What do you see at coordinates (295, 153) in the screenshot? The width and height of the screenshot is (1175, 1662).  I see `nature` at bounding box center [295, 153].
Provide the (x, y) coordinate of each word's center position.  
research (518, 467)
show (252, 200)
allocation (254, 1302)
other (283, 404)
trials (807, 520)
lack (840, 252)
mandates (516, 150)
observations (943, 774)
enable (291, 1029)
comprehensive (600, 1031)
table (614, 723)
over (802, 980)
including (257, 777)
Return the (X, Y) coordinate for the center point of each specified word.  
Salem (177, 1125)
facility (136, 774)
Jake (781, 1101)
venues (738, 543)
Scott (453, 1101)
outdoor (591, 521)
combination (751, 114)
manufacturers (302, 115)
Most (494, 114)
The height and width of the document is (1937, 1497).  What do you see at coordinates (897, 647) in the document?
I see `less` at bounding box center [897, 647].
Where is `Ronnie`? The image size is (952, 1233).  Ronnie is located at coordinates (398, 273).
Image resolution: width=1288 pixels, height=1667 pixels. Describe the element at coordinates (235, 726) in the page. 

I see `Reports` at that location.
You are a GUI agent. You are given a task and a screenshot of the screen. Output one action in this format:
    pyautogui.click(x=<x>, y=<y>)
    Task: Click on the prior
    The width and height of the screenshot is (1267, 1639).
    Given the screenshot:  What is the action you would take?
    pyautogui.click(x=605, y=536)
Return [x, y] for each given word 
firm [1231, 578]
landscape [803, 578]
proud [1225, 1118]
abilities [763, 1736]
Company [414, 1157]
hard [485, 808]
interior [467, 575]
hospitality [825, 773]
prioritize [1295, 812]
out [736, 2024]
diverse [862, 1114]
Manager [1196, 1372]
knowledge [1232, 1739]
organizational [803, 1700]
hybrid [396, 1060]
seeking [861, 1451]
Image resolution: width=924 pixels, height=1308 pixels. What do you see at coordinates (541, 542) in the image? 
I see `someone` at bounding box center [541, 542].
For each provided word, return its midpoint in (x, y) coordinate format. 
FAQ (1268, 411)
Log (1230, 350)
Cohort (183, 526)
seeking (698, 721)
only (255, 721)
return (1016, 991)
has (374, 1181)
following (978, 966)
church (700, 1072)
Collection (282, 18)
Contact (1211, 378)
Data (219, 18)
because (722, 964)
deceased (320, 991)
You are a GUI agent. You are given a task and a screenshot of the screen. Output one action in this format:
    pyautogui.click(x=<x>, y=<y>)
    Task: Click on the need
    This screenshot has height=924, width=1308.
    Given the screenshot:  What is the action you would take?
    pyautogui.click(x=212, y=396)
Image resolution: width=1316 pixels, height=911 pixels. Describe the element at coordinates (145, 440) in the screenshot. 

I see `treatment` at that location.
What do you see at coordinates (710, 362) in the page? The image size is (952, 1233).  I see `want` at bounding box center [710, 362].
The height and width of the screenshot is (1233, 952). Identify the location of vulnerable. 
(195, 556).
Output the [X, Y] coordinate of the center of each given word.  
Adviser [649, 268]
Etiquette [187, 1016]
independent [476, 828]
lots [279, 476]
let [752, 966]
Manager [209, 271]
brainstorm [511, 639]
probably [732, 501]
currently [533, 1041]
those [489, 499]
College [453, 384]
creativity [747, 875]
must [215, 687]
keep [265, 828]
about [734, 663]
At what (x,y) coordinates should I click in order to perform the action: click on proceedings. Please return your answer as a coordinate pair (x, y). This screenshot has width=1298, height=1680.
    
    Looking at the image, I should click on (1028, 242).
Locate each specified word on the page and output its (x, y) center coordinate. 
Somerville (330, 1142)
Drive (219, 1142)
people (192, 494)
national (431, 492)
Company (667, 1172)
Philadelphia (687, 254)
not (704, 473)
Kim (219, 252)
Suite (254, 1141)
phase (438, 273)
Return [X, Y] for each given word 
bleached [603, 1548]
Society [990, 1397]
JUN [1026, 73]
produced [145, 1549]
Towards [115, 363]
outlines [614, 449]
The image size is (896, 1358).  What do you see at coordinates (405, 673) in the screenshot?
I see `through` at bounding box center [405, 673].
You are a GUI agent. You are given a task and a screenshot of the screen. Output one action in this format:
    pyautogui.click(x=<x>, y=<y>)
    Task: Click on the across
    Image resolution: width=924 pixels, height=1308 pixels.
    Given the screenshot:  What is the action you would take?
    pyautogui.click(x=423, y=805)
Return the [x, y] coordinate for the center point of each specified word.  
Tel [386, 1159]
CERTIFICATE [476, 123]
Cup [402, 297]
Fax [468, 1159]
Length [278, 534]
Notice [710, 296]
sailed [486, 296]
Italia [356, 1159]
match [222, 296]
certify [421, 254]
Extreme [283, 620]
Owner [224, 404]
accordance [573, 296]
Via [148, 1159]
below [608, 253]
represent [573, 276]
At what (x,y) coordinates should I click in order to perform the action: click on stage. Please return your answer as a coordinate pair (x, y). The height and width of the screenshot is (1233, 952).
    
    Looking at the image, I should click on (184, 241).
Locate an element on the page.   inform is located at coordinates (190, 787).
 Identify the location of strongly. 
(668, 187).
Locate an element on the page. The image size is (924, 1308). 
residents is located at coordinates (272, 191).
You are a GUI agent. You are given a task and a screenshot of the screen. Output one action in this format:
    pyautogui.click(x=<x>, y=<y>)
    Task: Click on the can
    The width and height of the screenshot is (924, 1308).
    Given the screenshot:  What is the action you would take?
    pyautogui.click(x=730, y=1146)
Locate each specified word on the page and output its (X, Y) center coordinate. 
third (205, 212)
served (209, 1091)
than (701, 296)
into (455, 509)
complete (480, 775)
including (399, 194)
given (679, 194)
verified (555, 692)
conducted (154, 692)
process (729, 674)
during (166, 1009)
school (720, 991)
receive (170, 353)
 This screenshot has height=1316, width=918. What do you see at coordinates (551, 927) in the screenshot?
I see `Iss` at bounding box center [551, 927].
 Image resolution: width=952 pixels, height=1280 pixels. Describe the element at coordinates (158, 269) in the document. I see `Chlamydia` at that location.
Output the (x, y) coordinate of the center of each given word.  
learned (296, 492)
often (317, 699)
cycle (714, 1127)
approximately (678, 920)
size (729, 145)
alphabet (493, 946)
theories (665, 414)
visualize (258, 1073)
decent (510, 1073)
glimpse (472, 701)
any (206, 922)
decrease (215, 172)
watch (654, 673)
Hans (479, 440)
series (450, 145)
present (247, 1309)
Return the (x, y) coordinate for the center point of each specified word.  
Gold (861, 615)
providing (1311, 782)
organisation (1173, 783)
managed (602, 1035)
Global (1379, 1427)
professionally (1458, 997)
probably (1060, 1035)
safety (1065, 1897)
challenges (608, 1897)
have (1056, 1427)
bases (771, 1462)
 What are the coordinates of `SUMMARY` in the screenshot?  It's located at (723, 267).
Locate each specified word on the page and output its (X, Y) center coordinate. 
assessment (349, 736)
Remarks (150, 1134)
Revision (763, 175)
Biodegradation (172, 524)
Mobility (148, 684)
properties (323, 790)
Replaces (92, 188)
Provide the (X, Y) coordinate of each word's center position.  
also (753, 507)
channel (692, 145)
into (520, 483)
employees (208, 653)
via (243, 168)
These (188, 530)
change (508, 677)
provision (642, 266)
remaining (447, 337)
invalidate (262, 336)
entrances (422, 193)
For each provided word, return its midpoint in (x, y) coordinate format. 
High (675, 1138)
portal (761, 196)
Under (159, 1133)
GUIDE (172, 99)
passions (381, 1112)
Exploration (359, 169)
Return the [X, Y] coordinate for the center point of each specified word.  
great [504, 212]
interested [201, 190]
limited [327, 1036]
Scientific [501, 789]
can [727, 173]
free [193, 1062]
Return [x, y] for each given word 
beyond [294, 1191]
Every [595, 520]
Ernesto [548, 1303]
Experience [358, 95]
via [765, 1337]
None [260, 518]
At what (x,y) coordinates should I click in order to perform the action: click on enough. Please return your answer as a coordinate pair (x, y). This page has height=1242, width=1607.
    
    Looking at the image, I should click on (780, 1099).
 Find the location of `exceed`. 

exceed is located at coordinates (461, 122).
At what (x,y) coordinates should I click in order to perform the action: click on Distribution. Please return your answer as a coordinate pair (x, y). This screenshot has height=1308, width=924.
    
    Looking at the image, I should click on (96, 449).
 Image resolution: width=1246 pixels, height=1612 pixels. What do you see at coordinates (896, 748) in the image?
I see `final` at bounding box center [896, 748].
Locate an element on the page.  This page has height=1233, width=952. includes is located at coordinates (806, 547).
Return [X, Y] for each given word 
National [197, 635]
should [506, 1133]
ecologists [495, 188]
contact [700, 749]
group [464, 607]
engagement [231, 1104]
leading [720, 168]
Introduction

= = = =

Copy out the lines word for word, from the line containing "creativity [747, 875]" through the line containing "center [405, 673].", both of those lines included.

> **Exercise answer**:
creativity [747, 875]
must [215, 687]
keep [265, 828]
about [734, 663]
At what (x,y) coordinates should I click in order to perform the action: click on proceedings. Please return your answer as a coordinate pair (x, y). This screenshot has width=1298, height=1680.
    
    Looking at the image, I should click on (1028, 242).
Locate each specified word on the page and output its (x, y) center coordinate. 
Somerville (330, 1142)
Drive (219, 1142)
people (192, 494)
national (431, 492)
Company (667, 1172)
Philadelphia (687, 254)
not (704, 473)
Kim (219, 252)
Suite (254, 1141)
phase (438, 273)
Return [X, Y] for each given word 
bleached [603, 1548]
Society [990, 1397]
JUN [1026, 73]
produced [145, 1549]
Towards [115, 363]
outlines [614, 449]
The image size is (896, 1358).  What do you see at coordinates (405, 673) in the screenshot?
I see `through` at bounding box center [405, 673].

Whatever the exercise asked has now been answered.